This is Yöpuu Yhtiö Oy’s register and privacy statement in accordance with the Personal Data Act (Sections 10 and 24) and the EU General Data Protection Regulation (GDPR). Prepared on May 25, 2018. Last modified on May 27, 2018.
REGISTER DESCRIPTION
1. DATA CONTROLLER
Yöpuu Yhtiö Oy
Yliopistonkatu 23
40100 Jyväskylä
info@hotelliverso.fi
2. CONTACT PERSON RESPONSIBLE FOR THE REGISTER
Aino Pärnänen
+358 44 427 0253
aino.parnanen@yopuuyhtio.fi
3. NAME OF THE REGISTER
Yöpuu Yhtiö Oy Customer Register
4. LEGAL BASIS AND PURPOSE OF PERSONAL DATA PROCESSING
The legal basis for processing personal data in accordance with the EU General Data Protection Regulation is
– the data subject’s consent (documented, voluntary, specific, informed, and unambiguous)
The purpose of processing personal data is communication with customers, customer relationship management, and marketing.
5. DATA CONTENT OF THE REGISTER
The data stored in the register includes: person’s name, position, company/organization, contact information (phone number, email address, address), website addresses, IP address of the network connection, identifiers/profiles in social media services, information about ordered services and their changes, billing information, and other information related to the customer relationship and ordered services.
The data is stored for two years from the date of the last modification.
6. REGULAR DATA SOURCES
Data stored in the register is obtained from the customer through messages sent via web forms, by email, by phone, through social media services, from contracts, customer meetings, and other situations where the customer provides their data.
7. REGULAR DISCLOSURES OF DATA AND TRANSFER OF DATA OUTSIDE THE EU OR EEA
Data is not regularly disclosed to other parties. Data may be published to the extent agreed upon with the customer.
Data may also be transferred outside the EU or EEA by the data controller.
Data may be disclosed to the following parties:
– Facebook
– Google
– MailChimp
The reason for data disclosure is improved and targeted marketing.
8. PRINCIPLES OF REGISTER PROTECTION
Care is observed in the processing of the register, and data processed using information systems is appropriately protected. When register data is stored on Internet servers, the physical and digital data security of their hardware is properly maintained. The data controller ensures that stored data, server access rights, and other information critical to the security of personal data are handled confidentially and only by employees whose job description includes it.
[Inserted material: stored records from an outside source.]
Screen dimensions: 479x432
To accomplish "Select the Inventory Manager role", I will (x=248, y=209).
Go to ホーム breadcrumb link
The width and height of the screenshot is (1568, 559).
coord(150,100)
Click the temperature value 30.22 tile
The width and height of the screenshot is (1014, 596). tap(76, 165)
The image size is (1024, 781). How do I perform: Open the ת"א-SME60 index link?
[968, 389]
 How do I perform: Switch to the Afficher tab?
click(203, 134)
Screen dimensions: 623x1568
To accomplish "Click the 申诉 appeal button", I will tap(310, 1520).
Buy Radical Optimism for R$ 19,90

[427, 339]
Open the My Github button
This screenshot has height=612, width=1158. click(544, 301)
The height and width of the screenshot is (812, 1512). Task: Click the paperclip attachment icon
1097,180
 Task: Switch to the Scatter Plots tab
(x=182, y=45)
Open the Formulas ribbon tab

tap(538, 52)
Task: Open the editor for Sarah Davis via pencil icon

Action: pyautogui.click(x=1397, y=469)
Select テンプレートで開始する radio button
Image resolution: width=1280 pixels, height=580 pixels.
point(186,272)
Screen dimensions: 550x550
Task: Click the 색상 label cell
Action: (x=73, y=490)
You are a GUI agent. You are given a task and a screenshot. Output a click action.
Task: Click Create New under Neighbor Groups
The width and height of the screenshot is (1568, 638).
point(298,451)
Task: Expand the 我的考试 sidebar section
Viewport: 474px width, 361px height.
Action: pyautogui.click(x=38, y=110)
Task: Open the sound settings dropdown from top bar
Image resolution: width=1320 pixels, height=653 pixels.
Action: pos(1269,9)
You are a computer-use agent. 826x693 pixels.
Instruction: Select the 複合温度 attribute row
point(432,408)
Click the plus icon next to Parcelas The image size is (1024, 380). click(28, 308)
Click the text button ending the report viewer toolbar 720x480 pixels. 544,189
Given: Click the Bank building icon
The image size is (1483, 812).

9. RIGHT OF ACCESS AND RIGHT TO DEMAND RECTIFICATION OF DATA
Every person in the register has the right to inspect their data stored in the register and to demand the correction of any incorrect data or the completion of incomplete data. If a person wishes to inspect their stored data or demand its rectification, the request must be sent in writing to the data controller. The data controller may, if necessary, ask the requester to prove their identity. The data controller will respond to the customer within the time stipulated by the EU General Data Protection Regulation (generally within one month).
10. OTHER RIGHTS RELATED TO PERSONAL DATA PROCESSING
Every person in the register has the right to request the erasure of their personal data from the register (”right to be forgotten”). Likewise, data subjects have other rights under the EU General Data Protection Regulation, such as the restriction of personal data processing in certain situations. Requests must be sent in writing to the data controller. The data controller may, if necessary, ask the requester to prove their identity. The data controller will respond to the customer within the time stipulated by the EU General Data Protection Regulation (generally within one month).
PRIVACY STATEMENT
You can download the comprehensive privacy statement in accordance with the General Data Protection Regulation (GDPR) here:
Purpose of the separate privacy statement
This privacy statement implements transparent information, communication, and detailed rules in accordance with the EU General Data Protection Regulation (EU) 2016/679, enabling the provision of information to data subjects as per Articles 13 and 14, and all processing-related information as per Articles 15–22 and 34, in a concise, transparent, easily understandable, and accessible format, using clear and plain language. Yöpuu Yhtiö Oy is an accommodation and catering company that provides accommodation and restaurant services to its customers. This privacy statement describes the principles of personal data processing and protection, by which Yöpuu Yhtiö, as the data controller, protects personal data in various situations.
In this privacy statement, the data controller is hereinafter referred to as ”Yöpuu Yhtiö” or ”the data controller”.